Jumat, 26 Maret 2021

Prolog

        Bagi sebagian orang, rumah adalah tujuan terakhir bagi kita untuk pulang setelah melewati perjalanan panjang yang cukup jauh. Tapi, tidak semua orang punya rumah untuk pulang. Tidak sedikit orang yang lupa jalan untuk kembali pulang, tidak sedikit orang yang tau pasti, setelah melalui perjalanan yang cukup panjang, kemana kaki harus melangkah selanjutnya.

        Namun, sayangnya. tidak semua orang punya tempat untuk pulang. Tidak semua orang punya rumah untuk pulang setelah lelah melalui perjalanan yang panjang dan melelahkan, aku benar-benar tidak punya tempat untuk pulang. Perjalanan panjang tanpa tempat untuk pulang selama 3 tahun ternyata sangat melelahkan. Namun selelah apapun perjalanan ini, aku masih belum siap untuk pulang.

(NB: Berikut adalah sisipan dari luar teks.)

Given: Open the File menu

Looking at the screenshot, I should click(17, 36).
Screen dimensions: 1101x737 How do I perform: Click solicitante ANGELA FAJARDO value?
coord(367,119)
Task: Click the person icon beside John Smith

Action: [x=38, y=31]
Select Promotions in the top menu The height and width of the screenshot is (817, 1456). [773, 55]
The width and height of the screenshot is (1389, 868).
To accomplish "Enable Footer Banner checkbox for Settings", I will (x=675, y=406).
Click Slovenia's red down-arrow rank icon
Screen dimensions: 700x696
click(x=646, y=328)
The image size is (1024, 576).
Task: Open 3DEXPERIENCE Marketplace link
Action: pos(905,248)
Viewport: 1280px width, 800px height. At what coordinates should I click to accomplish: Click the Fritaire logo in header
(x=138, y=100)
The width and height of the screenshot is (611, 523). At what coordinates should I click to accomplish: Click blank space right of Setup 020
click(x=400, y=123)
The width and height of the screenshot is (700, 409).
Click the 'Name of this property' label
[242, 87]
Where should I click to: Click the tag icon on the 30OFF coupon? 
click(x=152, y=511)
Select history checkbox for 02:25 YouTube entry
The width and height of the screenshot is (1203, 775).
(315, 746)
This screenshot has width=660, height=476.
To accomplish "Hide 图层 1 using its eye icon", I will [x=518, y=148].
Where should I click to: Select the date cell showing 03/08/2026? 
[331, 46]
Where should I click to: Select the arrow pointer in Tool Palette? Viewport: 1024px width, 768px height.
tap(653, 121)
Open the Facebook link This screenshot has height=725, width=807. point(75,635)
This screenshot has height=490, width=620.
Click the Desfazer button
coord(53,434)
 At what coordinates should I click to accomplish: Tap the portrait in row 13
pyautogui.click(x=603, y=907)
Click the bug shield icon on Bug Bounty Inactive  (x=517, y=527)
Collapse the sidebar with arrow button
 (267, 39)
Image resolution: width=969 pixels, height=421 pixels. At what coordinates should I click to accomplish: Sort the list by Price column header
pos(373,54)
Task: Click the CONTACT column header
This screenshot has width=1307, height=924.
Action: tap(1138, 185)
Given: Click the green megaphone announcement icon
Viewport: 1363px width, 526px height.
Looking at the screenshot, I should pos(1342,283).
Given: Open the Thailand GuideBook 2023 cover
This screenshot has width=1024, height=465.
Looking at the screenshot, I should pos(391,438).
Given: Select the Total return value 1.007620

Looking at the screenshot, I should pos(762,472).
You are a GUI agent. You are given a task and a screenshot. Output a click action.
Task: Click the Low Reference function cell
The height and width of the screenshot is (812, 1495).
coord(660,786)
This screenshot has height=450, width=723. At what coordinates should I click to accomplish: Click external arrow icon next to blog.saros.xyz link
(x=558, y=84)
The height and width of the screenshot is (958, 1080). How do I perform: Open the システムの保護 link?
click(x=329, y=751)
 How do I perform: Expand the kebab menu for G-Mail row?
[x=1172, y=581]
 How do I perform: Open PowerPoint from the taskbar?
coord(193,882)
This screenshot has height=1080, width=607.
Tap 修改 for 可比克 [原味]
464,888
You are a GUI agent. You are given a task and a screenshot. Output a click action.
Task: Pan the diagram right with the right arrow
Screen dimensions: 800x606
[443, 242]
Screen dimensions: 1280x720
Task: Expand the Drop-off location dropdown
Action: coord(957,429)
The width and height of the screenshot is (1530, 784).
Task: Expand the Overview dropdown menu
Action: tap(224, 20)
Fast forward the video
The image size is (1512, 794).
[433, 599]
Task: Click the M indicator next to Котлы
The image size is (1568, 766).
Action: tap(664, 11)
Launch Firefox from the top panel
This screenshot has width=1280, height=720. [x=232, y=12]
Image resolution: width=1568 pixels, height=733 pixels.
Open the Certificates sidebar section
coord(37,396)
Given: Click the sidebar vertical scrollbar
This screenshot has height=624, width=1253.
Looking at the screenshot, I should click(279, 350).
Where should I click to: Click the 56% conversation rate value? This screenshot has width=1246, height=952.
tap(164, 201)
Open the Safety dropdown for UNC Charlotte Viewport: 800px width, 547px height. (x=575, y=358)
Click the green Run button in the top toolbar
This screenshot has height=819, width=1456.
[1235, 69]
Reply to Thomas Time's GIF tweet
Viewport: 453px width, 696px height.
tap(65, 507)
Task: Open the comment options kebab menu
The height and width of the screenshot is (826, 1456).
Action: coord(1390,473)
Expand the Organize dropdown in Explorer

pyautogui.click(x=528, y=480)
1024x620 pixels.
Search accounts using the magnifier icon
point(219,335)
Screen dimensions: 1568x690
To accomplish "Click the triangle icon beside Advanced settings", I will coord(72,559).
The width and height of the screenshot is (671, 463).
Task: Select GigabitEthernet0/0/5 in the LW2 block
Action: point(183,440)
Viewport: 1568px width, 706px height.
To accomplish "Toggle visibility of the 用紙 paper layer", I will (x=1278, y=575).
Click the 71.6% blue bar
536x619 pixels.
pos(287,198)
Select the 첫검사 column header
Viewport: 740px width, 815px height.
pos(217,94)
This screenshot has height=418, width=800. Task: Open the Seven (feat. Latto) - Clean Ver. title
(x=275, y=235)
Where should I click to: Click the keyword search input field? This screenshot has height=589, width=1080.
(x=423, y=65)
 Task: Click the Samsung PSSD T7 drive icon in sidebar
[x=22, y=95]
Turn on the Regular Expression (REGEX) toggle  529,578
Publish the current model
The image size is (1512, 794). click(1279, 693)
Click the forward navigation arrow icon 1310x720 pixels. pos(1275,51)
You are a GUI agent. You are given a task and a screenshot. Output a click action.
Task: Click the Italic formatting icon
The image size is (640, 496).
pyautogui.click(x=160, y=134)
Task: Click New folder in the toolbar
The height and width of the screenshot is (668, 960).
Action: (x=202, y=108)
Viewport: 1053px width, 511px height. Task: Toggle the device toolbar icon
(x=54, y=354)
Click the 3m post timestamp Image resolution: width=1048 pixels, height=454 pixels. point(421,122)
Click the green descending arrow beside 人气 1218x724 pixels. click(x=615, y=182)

        Tiga tahun yang lalu, aku memilih meninggalkan rumah di usia yang masih terlalu muda. Menjadi anak bungsu membuatku begitu berani untuk mengambil keputusan penting dalam hidupku. Tiga tahun yang lalu usiaku masih 19 tahun, saat aku dengan berani meninggalkan rumah demi sebuah mimpi yang bahkan tidak pernah memberikan sedikitpun bayangan bahwa mimpi itu akan berhasil.

        Namun, pada akhirnya tidak seharusnya ada rasa penyesalan. Meninggalkan rumah, meninggalkan keluarga, dan meninggalkan semua hal yang tidak aku inginkan. Aku berani bertindak sejauh ini, tanpa ad jaminan bahwa aku bisa menggapai mimpi yang sering disepelekan oleh Papaku. Karena sampai saat ini aku bisa bertahan tanpa subsidi apapun dari keluargaku. Model uang beasiswa dan laptop second yang aku beli hasil dari beasiswa di semester pertamaku. Aku bisa bertahan di Kota yang sering disebut kejam oleh banyak orang.

        Papa sering menyepelekan impianku, papa mengomentari hobi ku tentang menulis, tanpa papa sadari, bahwa karena menulis aku bisa mendapat beasiswa pertamaku. Aku mampu membeli laptop yang sejak SMA selalu papa janjikan namun tidak pernah di tepati sampai akhirnya aku bisa membelinya sendiri dengan beasiswaku. Papa punya mimpinya untuk anak-anaknya. Tapi sayangnya, mimpi papa bukan mimpiku. Dan mugkin memang bukan mimpi kakak-kakakku.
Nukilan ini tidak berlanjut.